Russian GRU Cyber Campaign Targets Western Logistics Firms Supporting Ukraine

The Russian General Staff Main Intelligence Directorate’s Unit 26165 has expanded its cyber‑espionage footprint beyond traditional political targets, homing in on Western logistics operators that facilitate humanitarian aid to Ukraine. Since early 2022, the group has built a multi‑layered intrusion chain that begins with credential‑guessing and spear‑phishing campaigns crafted in the recipient’s language, often impersonating government agencies. Once footholds are gained, the actors weaponize publicly disclosed vulnerabilities—most notably Outlook’s CVE‑2023‑23397 and WinRAR’s CVE‑2023‑38831—to move laterally, exfiltrate shipment data, and establish persistence with custom malware such as HEADLACE and MASEPIE.

A distinctive element of this campaign is the targeting of internet‑connected IP cameras positioned at border crossings, rail stations, and military facilities. By exploiting weak default credentials and unsecured RTSP services, GRU operators obtain live video feeds that reveal the timing and routes of aid convoys. This physical‑surveillance layer augments traditional cyber‑espionage, granting Russian intelligence a granular view of logistics flows that can be leveraged for both strategic disruption and propaganda. The convergence of network intrusion and real‑time video harvesting underscores the evolving hybrid threat landscape facing supply‑chain stakeholders.

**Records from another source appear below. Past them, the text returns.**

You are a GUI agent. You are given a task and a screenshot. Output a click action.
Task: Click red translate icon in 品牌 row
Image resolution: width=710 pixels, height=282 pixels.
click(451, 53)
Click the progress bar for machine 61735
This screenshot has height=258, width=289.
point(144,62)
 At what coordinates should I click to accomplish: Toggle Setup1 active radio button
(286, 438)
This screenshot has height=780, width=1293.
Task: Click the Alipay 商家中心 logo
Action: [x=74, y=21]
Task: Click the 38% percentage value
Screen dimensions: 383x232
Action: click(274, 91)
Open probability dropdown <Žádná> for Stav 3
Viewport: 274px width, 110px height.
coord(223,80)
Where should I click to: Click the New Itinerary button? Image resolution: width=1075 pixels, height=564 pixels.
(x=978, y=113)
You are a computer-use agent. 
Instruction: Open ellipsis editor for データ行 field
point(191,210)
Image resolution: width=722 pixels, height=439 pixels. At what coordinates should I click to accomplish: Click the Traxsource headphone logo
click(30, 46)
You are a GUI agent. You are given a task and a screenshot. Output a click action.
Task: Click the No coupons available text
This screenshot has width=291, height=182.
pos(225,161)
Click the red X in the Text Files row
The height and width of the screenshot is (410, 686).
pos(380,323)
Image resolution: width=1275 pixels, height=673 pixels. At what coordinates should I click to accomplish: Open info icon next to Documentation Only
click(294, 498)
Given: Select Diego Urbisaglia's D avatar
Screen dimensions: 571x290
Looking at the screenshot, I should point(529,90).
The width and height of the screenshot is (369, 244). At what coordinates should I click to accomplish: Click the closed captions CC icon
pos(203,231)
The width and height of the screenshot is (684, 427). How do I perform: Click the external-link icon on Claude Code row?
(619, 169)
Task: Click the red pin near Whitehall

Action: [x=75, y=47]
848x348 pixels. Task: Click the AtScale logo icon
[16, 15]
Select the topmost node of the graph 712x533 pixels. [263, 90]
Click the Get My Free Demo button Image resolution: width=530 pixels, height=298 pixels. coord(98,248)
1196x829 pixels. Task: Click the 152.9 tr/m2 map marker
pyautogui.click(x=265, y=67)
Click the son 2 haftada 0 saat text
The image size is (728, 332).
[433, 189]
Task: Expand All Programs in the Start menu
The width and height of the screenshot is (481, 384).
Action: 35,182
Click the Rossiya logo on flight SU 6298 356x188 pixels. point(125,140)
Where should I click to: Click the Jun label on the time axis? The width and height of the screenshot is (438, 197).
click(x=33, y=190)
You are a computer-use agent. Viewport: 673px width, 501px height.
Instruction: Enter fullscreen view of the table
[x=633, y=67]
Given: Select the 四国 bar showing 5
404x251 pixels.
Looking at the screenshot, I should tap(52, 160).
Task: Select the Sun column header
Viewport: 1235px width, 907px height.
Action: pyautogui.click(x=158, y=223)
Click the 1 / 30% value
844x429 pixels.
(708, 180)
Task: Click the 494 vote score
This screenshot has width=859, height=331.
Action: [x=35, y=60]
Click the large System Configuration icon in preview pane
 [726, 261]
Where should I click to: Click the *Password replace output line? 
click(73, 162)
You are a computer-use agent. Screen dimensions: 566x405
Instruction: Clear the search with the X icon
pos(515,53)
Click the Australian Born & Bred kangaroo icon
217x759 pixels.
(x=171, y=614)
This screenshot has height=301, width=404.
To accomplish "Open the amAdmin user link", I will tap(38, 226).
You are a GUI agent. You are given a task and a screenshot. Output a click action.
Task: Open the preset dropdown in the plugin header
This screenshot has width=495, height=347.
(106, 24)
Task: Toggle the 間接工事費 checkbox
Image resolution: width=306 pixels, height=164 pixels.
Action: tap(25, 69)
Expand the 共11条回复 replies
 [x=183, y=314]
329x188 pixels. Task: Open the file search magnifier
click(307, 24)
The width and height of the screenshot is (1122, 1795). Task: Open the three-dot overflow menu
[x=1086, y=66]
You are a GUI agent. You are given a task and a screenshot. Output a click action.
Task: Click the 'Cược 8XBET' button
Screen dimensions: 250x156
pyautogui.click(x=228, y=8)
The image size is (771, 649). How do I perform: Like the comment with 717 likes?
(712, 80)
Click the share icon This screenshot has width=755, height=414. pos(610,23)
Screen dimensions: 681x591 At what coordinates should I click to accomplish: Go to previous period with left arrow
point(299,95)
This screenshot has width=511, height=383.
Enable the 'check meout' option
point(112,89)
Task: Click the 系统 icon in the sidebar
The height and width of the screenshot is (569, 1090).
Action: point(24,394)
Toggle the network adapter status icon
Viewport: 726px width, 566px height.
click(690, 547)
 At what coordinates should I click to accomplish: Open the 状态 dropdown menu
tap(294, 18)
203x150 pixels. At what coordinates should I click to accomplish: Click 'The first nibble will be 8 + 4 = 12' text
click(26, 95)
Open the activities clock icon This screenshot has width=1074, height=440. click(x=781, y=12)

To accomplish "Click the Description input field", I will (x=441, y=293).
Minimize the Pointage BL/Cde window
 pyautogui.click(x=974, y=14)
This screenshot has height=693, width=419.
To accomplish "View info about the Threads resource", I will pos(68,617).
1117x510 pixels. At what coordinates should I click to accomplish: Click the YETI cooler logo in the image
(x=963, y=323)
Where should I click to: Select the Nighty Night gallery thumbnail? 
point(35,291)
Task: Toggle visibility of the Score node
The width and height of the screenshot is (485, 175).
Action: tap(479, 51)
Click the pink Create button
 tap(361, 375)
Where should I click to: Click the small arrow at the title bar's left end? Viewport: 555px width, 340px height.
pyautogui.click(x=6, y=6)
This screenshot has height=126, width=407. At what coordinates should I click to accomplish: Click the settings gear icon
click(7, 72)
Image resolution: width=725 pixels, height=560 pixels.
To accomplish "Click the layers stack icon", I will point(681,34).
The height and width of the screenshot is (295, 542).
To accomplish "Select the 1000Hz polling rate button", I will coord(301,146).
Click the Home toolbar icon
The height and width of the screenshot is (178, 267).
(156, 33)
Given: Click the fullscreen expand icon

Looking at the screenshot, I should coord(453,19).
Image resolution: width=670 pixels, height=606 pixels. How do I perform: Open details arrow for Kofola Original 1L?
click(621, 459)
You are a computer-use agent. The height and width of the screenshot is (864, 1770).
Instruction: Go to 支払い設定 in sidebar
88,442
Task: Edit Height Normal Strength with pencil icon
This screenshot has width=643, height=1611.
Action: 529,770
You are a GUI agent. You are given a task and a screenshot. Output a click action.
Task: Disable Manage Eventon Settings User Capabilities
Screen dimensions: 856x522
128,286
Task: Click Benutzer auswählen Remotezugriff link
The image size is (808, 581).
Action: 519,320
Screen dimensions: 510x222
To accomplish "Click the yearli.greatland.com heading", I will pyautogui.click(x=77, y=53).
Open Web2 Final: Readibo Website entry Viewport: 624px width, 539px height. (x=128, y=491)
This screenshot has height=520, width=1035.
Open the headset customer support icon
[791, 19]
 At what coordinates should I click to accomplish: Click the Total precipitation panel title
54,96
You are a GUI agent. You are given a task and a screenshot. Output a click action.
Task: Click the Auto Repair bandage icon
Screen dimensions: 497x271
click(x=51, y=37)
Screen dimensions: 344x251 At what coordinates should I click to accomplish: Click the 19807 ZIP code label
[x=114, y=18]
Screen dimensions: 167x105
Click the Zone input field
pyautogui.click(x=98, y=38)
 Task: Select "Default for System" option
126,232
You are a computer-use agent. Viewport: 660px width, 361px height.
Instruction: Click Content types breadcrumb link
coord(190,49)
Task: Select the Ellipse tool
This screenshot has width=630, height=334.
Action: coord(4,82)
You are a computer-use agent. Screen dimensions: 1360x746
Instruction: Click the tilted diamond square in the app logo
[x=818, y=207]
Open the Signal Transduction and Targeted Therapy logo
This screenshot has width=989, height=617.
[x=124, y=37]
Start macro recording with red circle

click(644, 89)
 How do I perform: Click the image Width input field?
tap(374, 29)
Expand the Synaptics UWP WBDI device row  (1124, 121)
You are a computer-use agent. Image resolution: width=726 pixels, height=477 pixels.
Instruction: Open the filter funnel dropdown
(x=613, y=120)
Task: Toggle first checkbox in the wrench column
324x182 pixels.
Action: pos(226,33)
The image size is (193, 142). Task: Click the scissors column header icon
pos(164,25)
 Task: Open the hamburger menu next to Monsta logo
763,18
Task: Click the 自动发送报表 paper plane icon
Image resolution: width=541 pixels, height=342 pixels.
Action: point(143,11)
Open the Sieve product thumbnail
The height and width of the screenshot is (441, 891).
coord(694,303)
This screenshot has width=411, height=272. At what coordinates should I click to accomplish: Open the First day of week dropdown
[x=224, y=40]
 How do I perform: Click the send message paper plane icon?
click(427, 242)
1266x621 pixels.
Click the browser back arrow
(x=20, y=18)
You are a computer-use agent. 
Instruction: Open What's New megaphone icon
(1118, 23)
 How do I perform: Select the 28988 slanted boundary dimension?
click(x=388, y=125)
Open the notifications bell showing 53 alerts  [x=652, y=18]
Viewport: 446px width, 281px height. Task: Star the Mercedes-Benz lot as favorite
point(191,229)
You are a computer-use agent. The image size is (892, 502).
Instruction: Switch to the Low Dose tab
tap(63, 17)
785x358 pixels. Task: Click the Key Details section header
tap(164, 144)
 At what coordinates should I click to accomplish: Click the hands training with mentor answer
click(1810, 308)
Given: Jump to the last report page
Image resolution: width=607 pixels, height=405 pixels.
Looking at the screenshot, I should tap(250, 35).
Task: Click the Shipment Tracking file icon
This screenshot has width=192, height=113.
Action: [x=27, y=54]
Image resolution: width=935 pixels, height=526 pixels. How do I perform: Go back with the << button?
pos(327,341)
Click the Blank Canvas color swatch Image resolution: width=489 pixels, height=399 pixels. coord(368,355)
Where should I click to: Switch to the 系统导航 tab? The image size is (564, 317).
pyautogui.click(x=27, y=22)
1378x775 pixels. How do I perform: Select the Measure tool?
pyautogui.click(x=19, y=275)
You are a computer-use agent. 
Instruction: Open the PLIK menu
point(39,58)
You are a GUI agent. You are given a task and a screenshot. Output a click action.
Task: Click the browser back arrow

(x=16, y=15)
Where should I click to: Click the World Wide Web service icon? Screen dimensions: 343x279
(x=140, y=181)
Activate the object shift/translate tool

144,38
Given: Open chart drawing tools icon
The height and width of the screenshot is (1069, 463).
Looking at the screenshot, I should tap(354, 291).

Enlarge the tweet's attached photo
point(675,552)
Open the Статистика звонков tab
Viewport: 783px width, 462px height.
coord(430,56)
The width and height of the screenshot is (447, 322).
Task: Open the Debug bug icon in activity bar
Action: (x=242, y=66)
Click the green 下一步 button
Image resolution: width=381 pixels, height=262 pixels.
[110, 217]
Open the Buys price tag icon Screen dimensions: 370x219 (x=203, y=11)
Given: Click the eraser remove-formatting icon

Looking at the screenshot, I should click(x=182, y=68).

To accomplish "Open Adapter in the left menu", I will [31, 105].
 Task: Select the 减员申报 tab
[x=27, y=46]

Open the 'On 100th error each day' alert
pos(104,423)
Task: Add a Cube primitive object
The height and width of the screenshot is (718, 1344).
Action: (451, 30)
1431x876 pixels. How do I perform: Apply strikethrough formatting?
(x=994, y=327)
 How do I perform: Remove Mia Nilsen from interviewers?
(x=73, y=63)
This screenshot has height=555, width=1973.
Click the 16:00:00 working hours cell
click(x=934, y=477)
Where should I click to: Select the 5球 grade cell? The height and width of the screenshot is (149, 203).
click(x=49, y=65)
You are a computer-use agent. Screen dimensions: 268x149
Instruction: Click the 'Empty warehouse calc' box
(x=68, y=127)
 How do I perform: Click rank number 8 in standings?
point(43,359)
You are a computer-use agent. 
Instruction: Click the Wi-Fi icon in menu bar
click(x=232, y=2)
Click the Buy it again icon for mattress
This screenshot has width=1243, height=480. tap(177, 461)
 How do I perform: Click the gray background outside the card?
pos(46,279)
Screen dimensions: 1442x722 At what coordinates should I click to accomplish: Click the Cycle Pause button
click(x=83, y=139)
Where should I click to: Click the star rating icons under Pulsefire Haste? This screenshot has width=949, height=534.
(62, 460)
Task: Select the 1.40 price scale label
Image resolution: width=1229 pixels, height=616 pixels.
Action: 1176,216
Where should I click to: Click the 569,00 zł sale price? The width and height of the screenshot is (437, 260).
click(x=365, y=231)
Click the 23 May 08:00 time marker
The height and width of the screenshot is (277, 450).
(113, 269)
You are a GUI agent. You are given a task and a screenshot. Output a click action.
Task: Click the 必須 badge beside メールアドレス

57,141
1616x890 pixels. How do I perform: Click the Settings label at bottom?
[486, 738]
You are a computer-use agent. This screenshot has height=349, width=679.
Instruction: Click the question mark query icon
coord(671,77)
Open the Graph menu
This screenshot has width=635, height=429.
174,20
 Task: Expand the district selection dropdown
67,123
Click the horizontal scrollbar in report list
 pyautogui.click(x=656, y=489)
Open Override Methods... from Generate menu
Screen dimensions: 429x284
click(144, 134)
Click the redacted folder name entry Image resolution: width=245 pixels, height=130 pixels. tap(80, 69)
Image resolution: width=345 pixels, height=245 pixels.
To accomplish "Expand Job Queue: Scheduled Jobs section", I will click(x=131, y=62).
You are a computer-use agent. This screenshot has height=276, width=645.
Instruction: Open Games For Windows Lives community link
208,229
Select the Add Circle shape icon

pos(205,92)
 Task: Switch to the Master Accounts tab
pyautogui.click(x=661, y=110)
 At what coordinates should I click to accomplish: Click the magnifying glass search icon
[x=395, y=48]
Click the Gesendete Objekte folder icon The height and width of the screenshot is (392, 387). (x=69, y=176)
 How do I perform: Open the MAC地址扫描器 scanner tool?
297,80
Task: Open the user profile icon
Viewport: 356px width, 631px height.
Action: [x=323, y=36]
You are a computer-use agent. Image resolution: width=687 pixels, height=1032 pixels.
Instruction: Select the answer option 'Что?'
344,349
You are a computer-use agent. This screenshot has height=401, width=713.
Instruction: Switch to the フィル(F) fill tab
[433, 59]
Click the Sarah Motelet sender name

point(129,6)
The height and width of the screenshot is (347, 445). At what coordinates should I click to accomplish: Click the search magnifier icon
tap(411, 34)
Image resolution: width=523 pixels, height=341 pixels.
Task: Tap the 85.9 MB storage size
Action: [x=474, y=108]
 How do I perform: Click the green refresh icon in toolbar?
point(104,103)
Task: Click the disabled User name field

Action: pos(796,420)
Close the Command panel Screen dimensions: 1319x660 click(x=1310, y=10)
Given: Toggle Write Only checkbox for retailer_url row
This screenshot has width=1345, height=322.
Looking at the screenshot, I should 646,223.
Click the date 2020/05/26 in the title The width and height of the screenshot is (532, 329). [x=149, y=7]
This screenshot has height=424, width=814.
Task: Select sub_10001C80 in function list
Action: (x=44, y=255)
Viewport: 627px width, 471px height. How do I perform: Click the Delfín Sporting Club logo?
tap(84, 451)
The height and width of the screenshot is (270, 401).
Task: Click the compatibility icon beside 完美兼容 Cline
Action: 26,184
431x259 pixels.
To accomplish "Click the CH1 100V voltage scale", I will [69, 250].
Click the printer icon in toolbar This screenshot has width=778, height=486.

For logistics firms and their technology partners, the advisory translates into a clear call to action. Implementing multi‑factor authentication, rigorously patching known CVEs, and tightening access controls on both corporate networks and IoT devices are essential first steps. Equally critical is the continuous monitoring of partner and supplier environments, as attackers frequently pivot through trusted relationships to expand their reach. As geopolitical tensions remain high, the persistence of GRU‑backed operations signals that robust, proactive cyber‑defense postures will be a competitive differentiator for companies operating in the high‑stakes arena of humanitarian logistics.